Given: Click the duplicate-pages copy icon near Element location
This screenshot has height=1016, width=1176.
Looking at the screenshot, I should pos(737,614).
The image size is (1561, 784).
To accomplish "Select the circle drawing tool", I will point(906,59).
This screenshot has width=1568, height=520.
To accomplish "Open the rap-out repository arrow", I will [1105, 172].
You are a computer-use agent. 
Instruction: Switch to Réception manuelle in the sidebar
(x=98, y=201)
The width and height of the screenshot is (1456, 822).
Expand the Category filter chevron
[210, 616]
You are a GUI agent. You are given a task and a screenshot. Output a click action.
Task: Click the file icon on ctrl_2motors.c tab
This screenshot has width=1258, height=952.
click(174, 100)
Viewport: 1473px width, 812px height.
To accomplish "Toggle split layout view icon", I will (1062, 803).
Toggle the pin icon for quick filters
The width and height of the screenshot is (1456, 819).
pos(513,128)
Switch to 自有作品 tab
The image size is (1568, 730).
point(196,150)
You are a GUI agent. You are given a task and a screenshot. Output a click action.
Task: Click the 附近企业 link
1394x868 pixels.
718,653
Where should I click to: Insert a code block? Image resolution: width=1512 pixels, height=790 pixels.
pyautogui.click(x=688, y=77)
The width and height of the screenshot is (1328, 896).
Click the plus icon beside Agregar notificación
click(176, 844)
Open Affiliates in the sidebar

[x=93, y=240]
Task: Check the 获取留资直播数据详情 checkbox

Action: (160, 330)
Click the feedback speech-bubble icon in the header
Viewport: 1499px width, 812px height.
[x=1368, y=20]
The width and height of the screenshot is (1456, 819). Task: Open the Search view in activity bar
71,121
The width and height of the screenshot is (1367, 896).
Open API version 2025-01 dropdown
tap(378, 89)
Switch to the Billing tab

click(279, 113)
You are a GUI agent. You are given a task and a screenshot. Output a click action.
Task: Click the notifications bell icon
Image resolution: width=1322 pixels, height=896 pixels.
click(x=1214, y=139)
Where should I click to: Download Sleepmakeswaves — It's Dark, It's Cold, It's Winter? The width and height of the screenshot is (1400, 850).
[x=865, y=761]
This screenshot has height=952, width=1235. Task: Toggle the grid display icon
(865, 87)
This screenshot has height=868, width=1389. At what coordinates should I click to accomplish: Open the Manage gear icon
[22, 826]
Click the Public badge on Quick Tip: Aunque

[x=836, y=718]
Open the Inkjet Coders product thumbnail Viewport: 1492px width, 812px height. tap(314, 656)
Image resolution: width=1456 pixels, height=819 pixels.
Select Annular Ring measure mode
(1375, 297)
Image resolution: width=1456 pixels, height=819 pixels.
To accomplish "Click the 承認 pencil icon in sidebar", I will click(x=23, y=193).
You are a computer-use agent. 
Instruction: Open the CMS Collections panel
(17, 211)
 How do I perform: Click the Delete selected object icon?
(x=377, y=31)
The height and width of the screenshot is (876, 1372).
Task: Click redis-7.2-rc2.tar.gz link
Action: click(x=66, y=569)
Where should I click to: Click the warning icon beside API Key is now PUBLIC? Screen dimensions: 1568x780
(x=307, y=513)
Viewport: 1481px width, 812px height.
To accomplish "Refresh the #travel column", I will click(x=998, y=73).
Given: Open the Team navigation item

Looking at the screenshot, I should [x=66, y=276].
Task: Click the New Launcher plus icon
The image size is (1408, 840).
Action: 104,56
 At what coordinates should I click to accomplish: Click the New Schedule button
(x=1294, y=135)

________________

Above are the records; from them, give again exactly the lines from the one containing "Instruction: Switch to" to the one containing "Task: Click the file", both lines included, and nothing more.

Instruction: Switch to Réception manuelle in the sidebar
(x=98, y=201)
The width and height of the screenshot is (1456, 822).
Expand the Category filter chevron
[210, 616]
You are a GUI agent. You are given a task and a screenshot. Output a click action.
Task: Click the file icon on ctrl_2motors.c tab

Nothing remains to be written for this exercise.